Scratchpad

Maintain structured working state inside the context window: a running plan, a list of findings, a set of decisions made so far. Without an explicit scratchpad, the model reconstructs its state from raw conversation history on every turn, and gets worse at it as the conversation grows.

ACE Framework (Stanford/SambaNova) , Memex(RL): Indexed Experience Memory

The Problem This Solves

An agent working through a multi-step task accumulates context with each action: tool calls, file reads, user clarifications, intermediate results. By turn 15, the raw conversation history contains the full trace of everything the agent did, but the current state of the task is scattered across dozens of messages. What’s done, what’s pending, what’s been decided: none of it lives in one place. The model has to reconstruct that state from the full history on every turn, and context rot means it gets worse at this as the window fills up.

The result is an agent that forgets earlier decisions, revisits work it already completed, or loses track of which sub-tasks are still outstanding. The information is technically in the context, but the model can no longer reliably extract it from the noise.

Data lines >>
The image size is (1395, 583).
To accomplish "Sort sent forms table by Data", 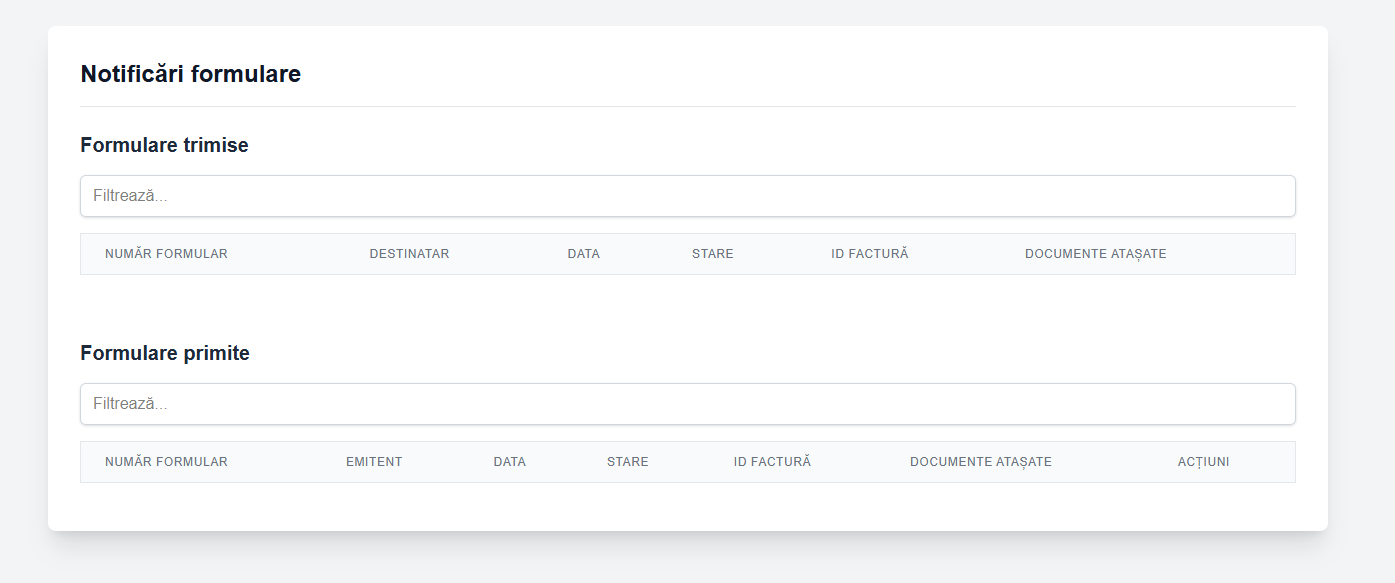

Stated exercise 1 >>
Please copy the scratchpad passage verbatim, everything from "The result is" down to "from the noise.".
Stated exercise 2 >>
Write the next part of the scratchpad passage, picking up right after its final sentence.

Task output 1 >>
The result is an agent that forgets earlier decisions, revisits work it already completed, or loses track of which sub-tasks are still outstanding. The information is technically in the context, but the model can no longer reliably extract it from the noise.

Task output 2 >>
How It Works

Maintain a structured block of working state that gets updated with each turn and placed in a consistent location within the context window. The scratchpad isn’t a summary of what happened. It’s a snapshot of the current state: what the model knows right now, what it has decided, and what remains.

A scratchpad contains:

Current plan: The list of steps, with completed ones marked and the current step highlighted. This prevents the model from re-deriving the plan from conversation history.
Key findings: Facts discovered during execution, stated directly. “The auth module uses JWT with RS256” rather than a reference to the turn where this was discovered.
Decisions made: Choices the agent committed to and the reasoning behind them, so it doesn’t reconsider settled questions on later turns.
Open questions: Things the agent still needs to resolve, preventing them from being silently dropped as context grows.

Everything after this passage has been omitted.